» **Your task**
Would you print the whole listing again, exactly?

═════ Entries provided

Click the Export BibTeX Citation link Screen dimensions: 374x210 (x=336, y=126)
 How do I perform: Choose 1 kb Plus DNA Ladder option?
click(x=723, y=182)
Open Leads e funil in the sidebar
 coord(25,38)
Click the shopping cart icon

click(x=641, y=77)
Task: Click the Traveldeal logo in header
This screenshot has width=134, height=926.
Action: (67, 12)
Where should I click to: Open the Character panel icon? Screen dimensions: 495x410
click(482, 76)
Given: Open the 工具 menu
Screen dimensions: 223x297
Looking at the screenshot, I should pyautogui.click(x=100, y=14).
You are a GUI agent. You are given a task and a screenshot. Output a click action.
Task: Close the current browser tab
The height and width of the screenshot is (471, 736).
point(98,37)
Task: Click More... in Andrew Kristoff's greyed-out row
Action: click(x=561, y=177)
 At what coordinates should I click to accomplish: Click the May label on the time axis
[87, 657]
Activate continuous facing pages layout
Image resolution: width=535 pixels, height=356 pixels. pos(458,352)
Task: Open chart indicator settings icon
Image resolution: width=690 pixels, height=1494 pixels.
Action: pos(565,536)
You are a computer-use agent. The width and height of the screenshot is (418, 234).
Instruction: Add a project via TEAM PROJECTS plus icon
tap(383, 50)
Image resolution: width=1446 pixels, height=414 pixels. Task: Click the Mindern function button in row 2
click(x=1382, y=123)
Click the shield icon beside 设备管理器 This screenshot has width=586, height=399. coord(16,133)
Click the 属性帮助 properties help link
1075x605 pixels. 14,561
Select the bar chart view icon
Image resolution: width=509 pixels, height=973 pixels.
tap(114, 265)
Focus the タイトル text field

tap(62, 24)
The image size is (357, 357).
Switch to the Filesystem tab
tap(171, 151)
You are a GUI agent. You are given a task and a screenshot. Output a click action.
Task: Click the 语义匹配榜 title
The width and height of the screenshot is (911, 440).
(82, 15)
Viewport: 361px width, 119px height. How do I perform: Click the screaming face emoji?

══════════

» **Response to the exercise**
Click the Export BibTeX Citation link Screen dimensions: 374x210 (x=336, y=126)
 How do I perform: Choose 1 kb Plus DNA Ladder option?
click(x=723, y=182)
Open Leads e funil in the sidebar
 coord(25,38)
Click the shopping cart icon

click(x=641, y=77)
Task: Click the Traveldeal logo in header
This screenshot has width=134, height=926.
Action: (67, 12)
Where should I click to: Open the Character panel icon? Screen dimensions: 495x410
click(482, 76)
Given: Open the 工具 menu
Screen dimensions: 223x297
Looking at the screenshot, I should pyautogui.click(x=100, y=14).
You are a GUI agent. You are given a task and a screenshot. Output a click action.
Task: Close the current browser tab
The height and width of the screenshot is (471, 736).
point(98,37)
Task: Click More... in Andrew Kristoff's greyed-out row
Action: click(x=561, y=177)
 At what coordinates should I click to accomplish: Click the May label on the time axis
[87, 657]
Activate continuous facing pages layout
Image resolution: width=535 pixels, height=356 pixels. pos(458,352)
Task: Open chart indicator settings icon
Image resolution: width=690 pixels, height=1494 pixels.
Action: pos(565,536)
You are a computer-use agent. The width and height of the screenshot is (418, 234).
Instruction: Add a project via TEAM PROJECTS plus icon
tap(383, 50)
Image resolution: width=1446 pixels, height=414 pixels. Task: Click the Mindern function button in row 2
click(x=1382, y=123)
Click the shield icon beside 设备管理器 This screenshot has width=586, height=399. coord(16,133)
Click the 属性帮助 properties help link
1075x605 pixels. 14,561
Select the bar chart view icon
Image resolution: width=509 pixels, height=973 pixels.
tap(114, 265)
Focus the タイトル text field

tap(62, 24)
The image size is (357, 357).
Switch to the Filesystem tab
tap(171, 151)
You are a GUI agent. You are given a task and a screenshot. Output a click action.
Task: Click the 语义匹配榜 title
The width and height of the screenshot is (911, 440).
(82, 15)
Viewport: 361px width, 119px height. How do I perform: Click the screaming face emoji?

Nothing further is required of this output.